Your home may be repossessed if you do not keep up repayments on your mortgage.

Equity Release, Lifetime Mortgages & Home Reversion Plans will reduce the value of your estate and can affect your eligibility for means tested benefits.

What is a lifetime mortgage?

Lifetime mortgages are a popular means for homeowners typically over the age of 55 - they can help by releasing some equity in their homes. Thousands of people in the UK already choose this method to help achieve their retirement goals and supplement their retirement income.

A lifetime mortgage is a way of borrowing a set amount of money against the value of your home, in the form of a long-term loan, and without the need to move. You continue to own your own home, for the duration of the plan and as long as you are living in it - you'll also be responsible for keeping your home in good repair.The loan is paid back using the proceeds from the eventual sale of your property. This is usually when you die or have moved into permanent long-term care.

The money released can be used for whatever you wish (so long as any outstanding mortgage has been paid off). You should be aware that taking out a lifetime mortgage could reduce your eligibility to means-tested benefits and could affect your tax position.
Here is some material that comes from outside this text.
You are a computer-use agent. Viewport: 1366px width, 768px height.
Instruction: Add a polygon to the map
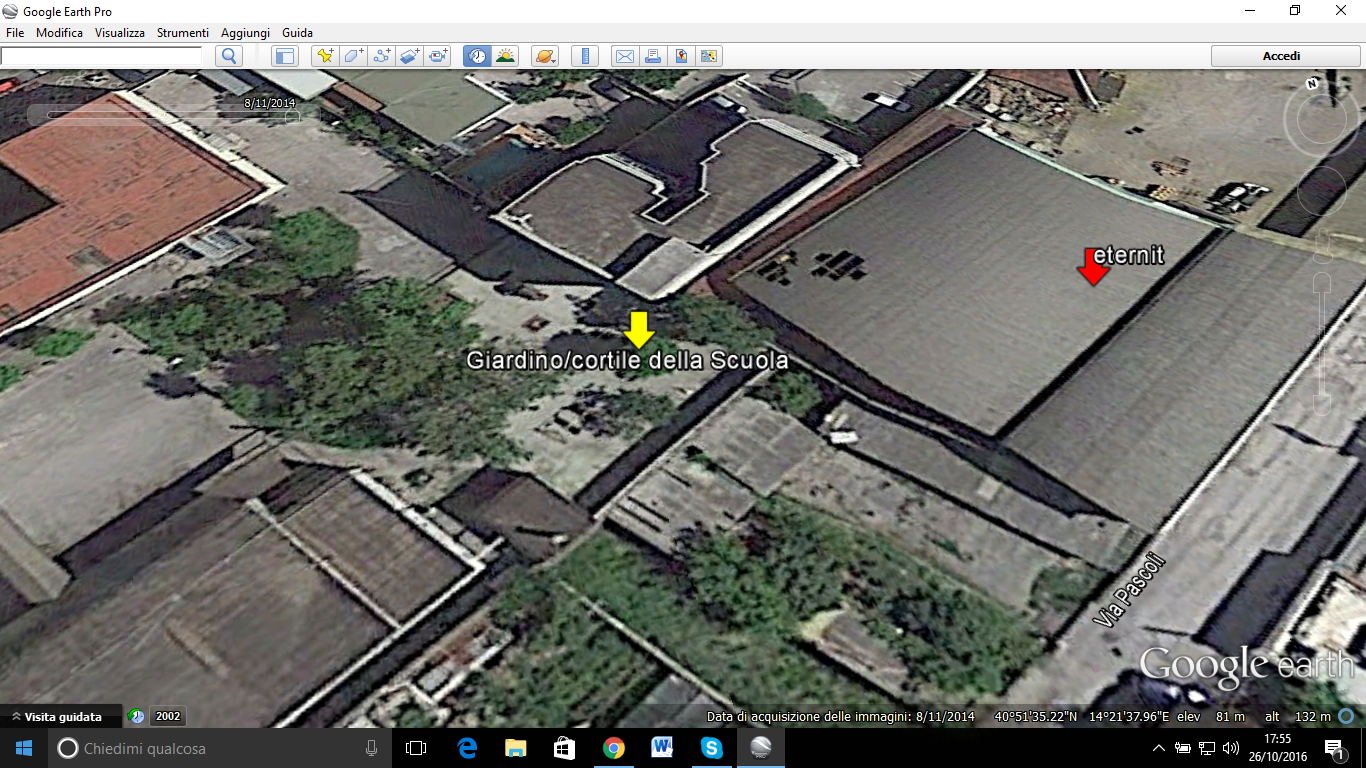(x=353, y=56)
Also, where the interest is added to the loan, there may be no value left in your home at the end of the plan. Taking out a lifetime mortgage may also reduce the options that you have for moving or selling your home. You should talk to your Financial Adviser and/or solicitor about this if you're at all unsure.

Home Reversion Plans

With these types of plans you sell your entire home, or a proportion of it. While you no longer fully own your home, youcontinue to live there as a tenant for the rest of your life. You will live in your home rent-free, or you may have to pay a nominal rent, perhaps £1 a month.
If a scheme is purchased jointly, both partners have the right to live in the house for the rest of their lives, even if one partner should die. You can choose to receive a cash lump sum, or a monthly annuity income, or both.

When you take out a home reversion plan you will not receive the full 'market value' of the property, but a percentage of it according to your age. The older you are the more you will get. When the property is sold on your death, the investment company receives a share of the proceeds, in proportion to the amount of the property you sold to them.
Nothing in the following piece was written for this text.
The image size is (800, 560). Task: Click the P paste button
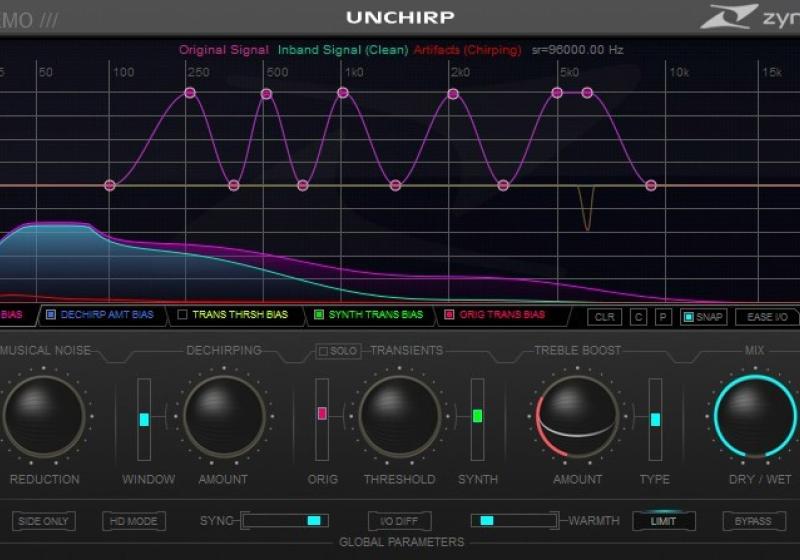(662, 316)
If you sold them the whole property they will get all of the proceeds, or if you sold them a 75 per cent share of your home they will receive 75 per cent of money resulting from the sale.

Remember that if you sell all of your home, and it becomes more valuable in the future, the increase in value will benefit only the investment company. If you retain a share, your estate will benefit from part of any increase in the value of your home.

It's also worth considering schemes which offer a "no negative equity guarantee". This ensures that, should the property not meet the full value of the equity release scheme, then the equity release company receives only the full market value of the house. Any excess over and above the value of the property will be written off under schemes which provide a no negative equity guarantee.

Before you think about equity release, you should also consider your other options:

  • Savings and assets that could help fund your retirement
  • Consideration of a conventional Mortgage as an alternative
  • Sell up and trade down
  • Sell up and live with children or other relatives
  • Sell up and hope that the local authority can provide housing
  • Selling and renting
  • Take in tenants (not an ideal option for many elderly people)
  • Local authority or other grants

Equity Release Schemes may affect your eligibility to means tested benefits. Equity release products involve borrowing against or selling all or part of your home. There may be more suitable methods of raising the funds you need.

Equity release schemes may work out more expensive in the long term than downsizing to a smaller property.